Robe backs Arsenal in Antwerp arena
- Details
With their roots in electric dance, the band now embrace a lively mix of genres from African and Latin American rhythms to pop, hip hop, and indie rock. They are midway through a campaign for their sixth studio album, The Rush of Shaking Shoulders which was launched earlier in the year with a gig in Antwerp’s Old Post Office venue.
Wouter had used Robe on that occasion too, and for many other shows in between, so it was a natural choice for this show, with lighting equipment supplied by rental specialist Splendit.
The Robe count included 28 MegaPointes, 24 Spikies, 28 Spiiders, 22 LEDBeam 150s and eight Pointes.
The starting point for the lighting was that band leader Hendrik Willemyns wanted a sun which rose at the start of the show, playing a strong visual role throughout their performance and then descending towards the end. The latest single is set in Africa, and so they wanted to accentuate the idea of the big skies, dramatic sunrises and awesome sunsets that characterise different countries across continent.
The other element was that Hendrik loves trees, plants and greenery, so as with the album launch, the stage set was provided by the installation of a forest of lush foliage and exotic plants.
The 4m 'sun' was created using LED screen panels attached to a circular truss and artist Akiko Nakayama created all the content through 'Alive Painting', a technique she’s developed - not dissimilar to the liquid oil artists of the 1960s - which depicts the resonance between shapes and textures using different liquids and paints each with unique characteristics.

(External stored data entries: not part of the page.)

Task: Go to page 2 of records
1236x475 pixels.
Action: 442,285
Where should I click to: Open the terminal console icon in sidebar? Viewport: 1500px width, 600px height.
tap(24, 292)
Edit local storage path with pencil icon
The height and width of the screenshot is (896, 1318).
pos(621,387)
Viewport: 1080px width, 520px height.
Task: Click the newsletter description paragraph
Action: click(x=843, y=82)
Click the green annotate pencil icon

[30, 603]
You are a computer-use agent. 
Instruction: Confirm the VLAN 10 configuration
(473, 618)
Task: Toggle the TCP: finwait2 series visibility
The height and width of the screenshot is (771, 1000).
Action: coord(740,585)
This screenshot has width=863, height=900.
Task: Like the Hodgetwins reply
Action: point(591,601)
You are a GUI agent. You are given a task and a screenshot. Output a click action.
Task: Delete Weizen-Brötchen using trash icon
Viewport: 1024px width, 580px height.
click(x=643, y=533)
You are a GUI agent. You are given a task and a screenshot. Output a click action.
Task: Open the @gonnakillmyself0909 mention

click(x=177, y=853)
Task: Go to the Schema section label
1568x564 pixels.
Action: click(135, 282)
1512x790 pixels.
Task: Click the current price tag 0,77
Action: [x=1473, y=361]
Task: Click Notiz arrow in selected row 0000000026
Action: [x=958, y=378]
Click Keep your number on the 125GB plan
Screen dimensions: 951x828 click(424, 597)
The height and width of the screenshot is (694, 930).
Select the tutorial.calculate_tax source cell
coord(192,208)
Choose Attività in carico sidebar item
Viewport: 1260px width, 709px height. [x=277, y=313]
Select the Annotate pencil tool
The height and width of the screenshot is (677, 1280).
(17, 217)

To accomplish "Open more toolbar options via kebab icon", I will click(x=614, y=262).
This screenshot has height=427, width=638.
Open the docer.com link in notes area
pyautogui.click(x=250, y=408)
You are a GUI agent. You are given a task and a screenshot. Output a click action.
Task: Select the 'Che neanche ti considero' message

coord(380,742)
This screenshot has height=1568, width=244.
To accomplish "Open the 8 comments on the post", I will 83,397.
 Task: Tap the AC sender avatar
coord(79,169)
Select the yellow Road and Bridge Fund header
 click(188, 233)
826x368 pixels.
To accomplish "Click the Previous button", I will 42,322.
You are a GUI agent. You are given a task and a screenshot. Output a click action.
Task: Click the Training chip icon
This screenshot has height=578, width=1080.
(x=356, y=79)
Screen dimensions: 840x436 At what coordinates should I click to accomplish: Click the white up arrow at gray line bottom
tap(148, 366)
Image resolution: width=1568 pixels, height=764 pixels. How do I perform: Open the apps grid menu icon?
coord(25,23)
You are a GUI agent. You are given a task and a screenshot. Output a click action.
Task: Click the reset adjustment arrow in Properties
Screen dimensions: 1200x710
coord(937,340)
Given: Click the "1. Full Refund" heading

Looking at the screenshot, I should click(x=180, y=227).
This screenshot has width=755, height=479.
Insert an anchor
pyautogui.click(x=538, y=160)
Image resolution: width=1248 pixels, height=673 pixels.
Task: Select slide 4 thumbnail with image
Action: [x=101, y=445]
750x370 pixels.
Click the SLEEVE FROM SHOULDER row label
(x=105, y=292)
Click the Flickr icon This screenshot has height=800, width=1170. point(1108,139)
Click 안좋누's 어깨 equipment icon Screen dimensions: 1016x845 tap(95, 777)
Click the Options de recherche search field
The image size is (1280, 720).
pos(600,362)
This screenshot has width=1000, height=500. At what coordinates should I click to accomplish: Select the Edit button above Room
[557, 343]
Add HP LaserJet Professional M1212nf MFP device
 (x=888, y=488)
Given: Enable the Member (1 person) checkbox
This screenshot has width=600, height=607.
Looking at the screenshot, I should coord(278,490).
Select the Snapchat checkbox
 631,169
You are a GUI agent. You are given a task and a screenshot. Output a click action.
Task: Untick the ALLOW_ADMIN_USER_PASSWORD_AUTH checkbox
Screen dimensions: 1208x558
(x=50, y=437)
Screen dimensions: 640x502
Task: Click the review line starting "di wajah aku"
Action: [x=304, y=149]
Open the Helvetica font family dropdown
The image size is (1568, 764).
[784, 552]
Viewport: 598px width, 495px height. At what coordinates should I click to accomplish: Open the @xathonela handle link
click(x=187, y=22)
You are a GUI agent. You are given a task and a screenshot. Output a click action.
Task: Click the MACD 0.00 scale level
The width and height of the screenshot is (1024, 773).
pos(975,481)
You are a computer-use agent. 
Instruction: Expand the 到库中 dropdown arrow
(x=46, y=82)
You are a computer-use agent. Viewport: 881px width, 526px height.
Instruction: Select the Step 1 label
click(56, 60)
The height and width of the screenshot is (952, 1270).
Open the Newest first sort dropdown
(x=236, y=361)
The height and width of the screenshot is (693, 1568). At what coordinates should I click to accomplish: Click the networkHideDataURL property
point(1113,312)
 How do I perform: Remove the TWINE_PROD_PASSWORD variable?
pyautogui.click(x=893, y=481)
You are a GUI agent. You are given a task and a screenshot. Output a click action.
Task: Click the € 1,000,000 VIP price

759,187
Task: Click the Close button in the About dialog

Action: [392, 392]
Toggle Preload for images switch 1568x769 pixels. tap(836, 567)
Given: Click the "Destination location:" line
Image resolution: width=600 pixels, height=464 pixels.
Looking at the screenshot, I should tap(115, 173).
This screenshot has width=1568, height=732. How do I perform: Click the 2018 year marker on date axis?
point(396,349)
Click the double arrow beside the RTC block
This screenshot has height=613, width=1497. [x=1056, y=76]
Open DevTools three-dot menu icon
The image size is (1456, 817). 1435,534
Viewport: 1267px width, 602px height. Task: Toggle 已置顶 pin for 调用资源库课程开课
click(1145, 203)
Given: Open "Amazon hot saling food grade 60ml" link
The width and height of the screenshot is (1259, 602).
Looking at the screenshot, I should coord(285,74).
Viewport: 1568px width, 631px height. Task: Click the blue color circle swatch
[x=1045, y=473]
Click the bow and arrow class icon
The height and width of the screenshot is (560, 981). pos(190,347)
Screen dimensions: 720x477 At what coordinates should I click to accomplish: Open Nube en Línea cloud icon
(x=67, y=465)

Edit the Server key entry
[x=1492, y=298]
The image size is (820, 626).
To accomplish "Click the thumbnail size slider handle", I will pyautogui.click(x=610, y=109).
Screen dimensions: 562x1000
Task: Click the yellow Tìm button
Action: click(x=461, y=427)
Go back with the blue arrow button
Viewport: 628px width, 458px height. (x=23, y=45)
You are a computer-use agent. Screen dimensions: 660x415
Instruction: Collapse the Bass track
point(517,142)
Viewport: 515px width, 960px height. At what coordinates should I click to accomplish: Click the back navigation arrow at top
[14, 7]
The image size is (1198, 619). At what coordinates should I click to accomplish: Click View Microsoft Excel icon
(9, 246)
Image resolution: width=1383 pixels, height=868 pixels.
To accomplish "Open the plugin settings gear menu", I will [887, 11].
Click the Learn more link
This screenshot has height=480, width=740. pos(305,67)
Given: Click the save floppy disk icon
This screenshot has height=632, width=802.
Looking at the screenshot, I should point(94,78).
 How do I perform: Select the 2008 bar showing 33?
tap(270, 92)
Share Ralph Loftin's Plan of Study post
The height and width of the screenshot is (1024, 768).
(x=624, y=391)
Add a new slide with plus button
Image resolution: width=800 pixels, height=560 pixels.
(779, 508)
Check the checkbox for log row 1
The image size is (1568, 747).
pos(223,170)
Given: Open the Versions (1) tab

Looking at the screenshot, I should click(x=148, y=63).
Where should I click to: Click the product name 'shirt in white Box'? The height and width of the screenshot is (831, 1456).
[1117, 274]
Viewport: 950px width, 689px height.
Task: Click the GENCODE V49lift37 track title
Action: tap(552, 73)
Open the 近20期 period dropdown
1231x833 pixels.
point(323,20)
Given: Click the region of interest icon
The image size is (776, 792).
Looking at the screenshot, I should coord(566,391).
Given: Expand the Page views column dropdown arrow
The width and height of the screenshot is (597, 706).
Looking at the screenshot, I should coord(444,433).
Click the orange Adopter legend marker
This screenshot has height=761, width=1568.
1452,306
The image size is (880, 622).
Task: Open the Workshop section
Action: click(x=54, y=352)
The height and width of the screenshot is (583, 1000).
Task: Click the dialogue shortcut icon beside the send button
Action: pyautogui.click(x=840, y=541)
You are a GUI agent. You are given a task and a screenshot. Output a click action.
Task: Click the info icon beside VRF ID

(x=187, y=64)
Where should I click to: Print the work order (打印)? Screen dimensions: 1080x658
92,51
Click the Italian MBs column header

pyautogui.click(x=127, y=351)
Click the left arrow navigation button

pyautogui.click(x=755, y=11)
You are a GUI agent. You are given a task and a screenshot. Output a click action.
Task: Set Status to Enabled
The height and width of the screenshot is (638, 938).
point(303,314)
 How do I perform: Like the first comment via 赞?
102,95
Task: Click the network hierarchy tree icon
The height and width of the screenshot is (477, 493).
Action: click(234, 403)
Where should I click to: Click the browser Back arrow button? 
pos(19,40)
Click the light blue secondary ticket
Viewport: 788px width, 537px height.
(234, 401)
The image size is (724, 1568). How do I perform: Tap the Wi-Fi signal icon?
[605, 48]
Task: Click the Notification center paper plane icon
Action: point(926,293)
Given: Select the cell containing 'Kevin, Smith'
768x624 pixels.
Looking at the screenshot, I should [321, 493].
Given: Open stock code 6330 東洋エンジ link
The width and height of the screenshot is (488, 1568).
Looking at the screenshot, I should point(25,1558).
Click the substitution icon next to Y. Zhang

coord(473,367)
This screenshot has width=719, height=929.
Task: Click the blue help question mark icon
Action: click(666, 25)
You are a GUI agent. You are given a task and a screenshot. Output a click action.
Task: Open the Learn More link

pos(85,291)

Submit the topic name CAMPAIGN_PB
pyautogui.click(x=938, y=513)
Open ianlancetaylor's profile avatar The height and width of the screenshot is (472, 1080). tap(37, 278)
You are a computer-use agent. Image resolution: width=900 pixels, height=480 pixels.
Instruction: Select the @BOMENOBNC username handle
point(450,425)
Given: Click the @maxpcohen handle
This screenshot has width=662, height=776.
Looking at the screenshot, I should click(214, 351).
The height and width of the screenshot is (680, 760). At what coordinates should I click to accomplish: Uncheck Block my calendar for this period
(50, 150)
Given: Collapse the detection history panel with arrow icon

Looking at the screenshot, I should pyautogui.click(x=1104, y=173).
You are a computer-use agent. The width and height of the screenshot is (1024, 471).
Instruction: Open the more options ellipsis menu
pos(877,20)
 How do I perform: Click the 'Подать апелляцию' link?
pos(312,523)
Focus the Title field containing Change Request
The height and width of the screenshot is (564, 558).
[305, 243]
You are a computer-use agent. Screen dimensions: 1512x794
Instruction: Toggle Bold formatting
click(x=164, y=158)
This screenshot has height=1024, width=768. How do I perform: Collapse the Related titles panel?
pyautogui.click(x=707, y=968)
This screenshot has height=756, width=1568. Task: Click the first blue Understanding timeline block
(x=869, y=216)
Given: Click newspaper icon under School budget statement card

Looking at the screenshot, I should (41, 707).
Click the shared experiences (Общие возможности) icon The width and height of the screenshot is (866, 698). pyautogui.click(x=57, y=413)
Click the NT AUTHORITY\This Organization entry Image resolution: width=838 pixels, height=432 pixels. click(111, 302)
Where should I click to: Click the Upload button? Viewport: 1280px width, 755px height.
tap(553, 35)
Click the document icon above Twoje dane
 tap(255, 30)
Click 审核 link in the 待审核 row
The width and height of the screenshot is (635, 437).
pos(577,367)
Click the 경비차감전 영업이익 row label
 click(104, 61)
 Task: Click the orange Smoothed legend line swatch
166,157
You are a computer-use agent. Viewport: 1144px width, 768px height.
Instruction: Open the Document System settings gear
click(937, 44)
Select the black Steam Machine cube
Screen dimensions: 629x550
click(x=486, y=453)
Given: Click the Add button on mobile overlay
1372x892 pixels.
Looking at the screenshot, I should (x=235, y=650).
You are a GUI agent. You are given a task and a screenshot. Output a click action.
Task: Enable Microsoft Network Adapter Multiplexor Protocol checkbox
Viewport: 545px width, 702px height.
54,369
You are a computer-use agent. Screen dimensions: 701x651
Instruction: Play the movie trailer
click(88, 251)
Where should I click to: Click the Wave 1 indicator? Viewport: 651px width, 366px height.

Wouter and the band have worked with Akiko before on key gigs, and prior to this show they discussed the colour themes and lighting for different songs so she could co-ordinate. Her workspace was set up at FOH and the results were fed via an overhead camera system to the screen. This beautifully organic approach to video was something refreshing and different.
Wouter wanted some small, lightweight punchy beamy lights around the sun, and 24 Spikies provided the solution. The intensity of their beams was impressive in the cavernous roof of the Lotto Arena.
In addition to this, Wouter wanted lights all around the stage from every angle. The Splendit crew installed a curved truss immediately above the tree line that formed an arch circumnavigating the band, which was rigged with 20 MegaPointes.
The front light was provided by 16 x Spiiders on the front truss and eight Pointes on the front truss which were used for gobo-work onto the trees and other funky bits, plus another eight Spiiders on the floor.
Wouter reckons the Spiider is a brilliant wash light and he used the flower effect on the floor-based units which worked a treat, while he also capitalised on the fatness and quality of the beams on the Spiiders rigged overhead.
Wouter programmed and ran the show on a ChamSys console. Splendit supplied all the lighting equipment, video and crew as well as - via Gravity Design - the automation which lifted the sun up and down, operated by Rik Uyttersprot.